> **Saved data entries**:
========================

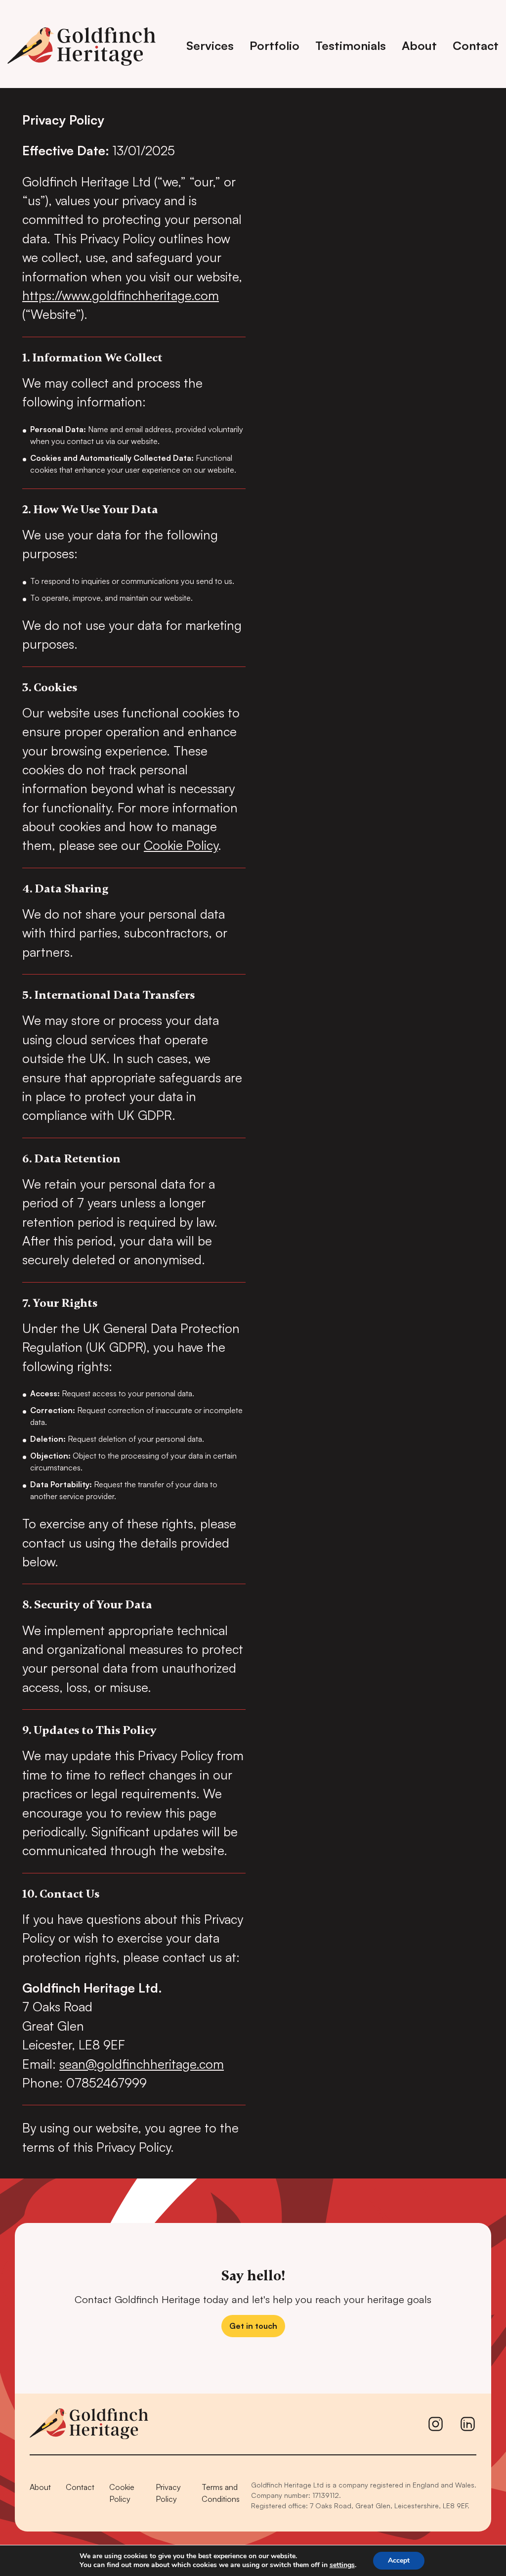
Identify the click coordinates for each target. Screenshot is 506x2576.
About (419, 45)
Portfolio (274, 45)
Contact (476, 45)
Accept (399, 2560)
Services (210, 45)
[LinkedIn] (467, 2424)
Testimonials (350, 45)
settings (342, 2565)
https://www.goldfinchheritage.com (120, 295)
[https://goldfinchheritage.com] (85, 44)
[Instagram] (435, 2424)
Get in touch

========================

> **Problem statement**: Please reproduce every record exactly as written, excluding the pictures.

> **Answer to this problem**:
Identify the click coordinates for each target. Screenshot is 506x2576.
About (419, 45)
Portfolio (274, 45)
Contact (476, 45)
Accept (399, 2560)
Services (210, 45)
[LinkedIn] (467, 2424)
Testimonials (350, 45)
settings (342, 2565)
https://www.goldfinchheritage.com (120, 295)
[https://goldfinchheritage.com] (85, 44)
[Instagram] (435, 2424)
Get in touch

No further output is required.